Abercrombie's Pin Oak Stud continues dispersal

As the season moves into the fall and the leaves on the oak trees change colors to mark the passing of time, so, too, will there be a season of change in the Thoroughbred world. Josephine Abercrombie’s Pin Oak Stud announced in early August that it would take its most serious steps yet to end its commercial operations, dispersing the bulk of its stock.
Pin Oak’s remaining active broodmares, their 2021 weanlings, and some racing fillies will be offered in a special auction at Fasig-Tipton’s Newtown Paddocks headquarters in Lexington, Ky., the evening of Sunday, Sept. 12. The following day, the Keeneland September yearling sale begins, where the bulk of Pin Oak’s yearling crop will be offered, a process that began in Saratoga in August. Consignor Denali Stud is acting as the agent for Pin Oak in these proceedings.
Pin Oak has been downsizing its stock over the past several years as part of its strategic exit from commercial operations, with farm manager Clifford Barry noting that Abercrombie, 95, has sold more yearlings than she has kept to race recently. More than a dozen retired mares and runners will remain as pensioners on the Versailles, Ky., farm, which stood two homebred stallions in 2021 – graded stakes winners Broken Vow, 24, and Alternation, 13.
Abercrombie, a lifelong horsewoman, competed in Saddlebred shows in her youth. In 1949, she made her first foray into Thoroughbred racing when she purchased a group of yearlings with a partnership that included her father, J.S. Abercrombie. Three years later, she and her father acquired 1,348 acres in Kentucky and named it Pin Oak. The original Pin Oak raised cattle and grew tobacco and other crops, in addition to raising Thoroughbreds. Abercrombie furthered the success of the latter operation, and in the 1980s designed and developed an additional 750 acres, a former hunting preserve, into a Thoroughbred nursery.
Pin Oak was named the National Thoroughbred Breeder of the Year in 1995 by the Thoroughbred Owners and Breeders Association. The farm has produced or raced more than 100 stakes winners, with its prominent homebreds including Canadian Horse of the Year Peaks and Valleys, Eclipse Award champion Laugh and Be Merry, and Grade 1 winners Confessional, Missed the Storm, and See How She Runs.
Abercrombie has been honored with the William T. Young Humanitarian Award and the Hardboot Award, both presented by the KTA/KTOB, for her beneficial work within the industry. In 2018, she received another of the industry’s most prestigious awards when she was named the Thoroughbred Club of America Honor Guest.
“She’s a fascinating lady,” Keeneland vice president of sales Tony Lacy said. “She’s been a solid supporter of Keeneland racing and sales for a number of decades. Pin Oak has developed a really beautiful farm, great bloodlines. I’m lucky enough to be on the board of the Thoroughbred Club, and it was great to have her there, honored the way she should be.

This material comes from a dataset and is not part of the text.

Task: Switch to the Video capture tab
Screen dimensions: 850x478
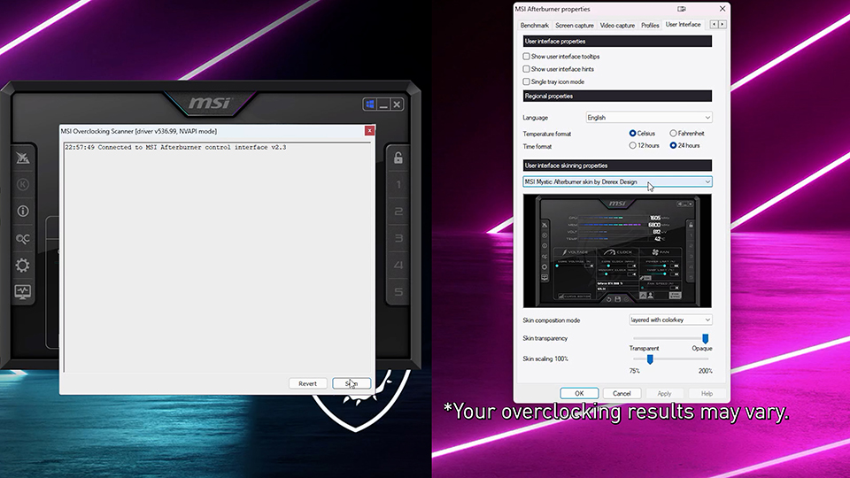Action: point(617,26)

“She’s done so many things philanthrophically – she started the Lexington School. She’s done so many good things – I think she was a boxing promoter at one point. . . . We need more people like her in the game. It’s always an honor to have horses from Pin Oak, and it’s a pleasure to have them again this year.”
The Pin Oak broodmares on offer at Fasig-Tipton include Gold Medal Dancer, currently in foal to Munnings. The mare’s multiple stakes scores were highlighted by a win in the Grade 2 Azeri Stakes at Oaklawn over champion Untapable. Gold Medal Dancer’s unraced 2-year-old daughter Dance Routine, by leading sire Into Mischief, will be offered with her, as well as her Candy Ride weanling colt.

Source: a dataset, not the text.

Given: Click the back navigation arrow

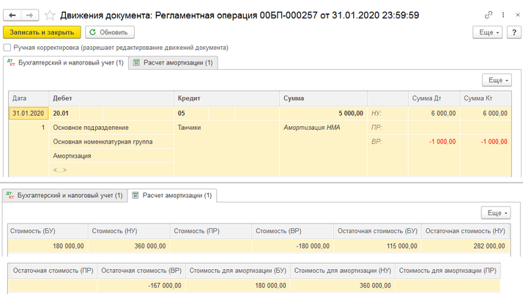Looking at the screenshot, I should tap(12, 15).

Also being offered are Grade 2 winner Overheard, in foal to McKinzie, and her weanling filly by Triple Crown winner Justify; and Grade 3 winner Don’t Leave Me, in foal to Kentucky Derby winner and champion Authentic from his first season, as well as her weanling Medaglia d’Oro filly.
“The names Josephine Abercrombie and Pin Oak Stud are synonymous with excellence and quality,” Fasig-Tipton president Boyd Browning Jr. said. “Ms. Abercrombie is a pillar of the Thoroughbred industry and our local community. Her legacy will carry forward through the lives of the many people she impacted and these Thoroughbred families she cultivated and developed.”
The Pin Oak yearlings on offer at Keeneland September include a Mastery colt out of stakes winner Another World, from the family of Eclipse champion Pleasant Home; and a Cairo Prince colt from the family of Confessional.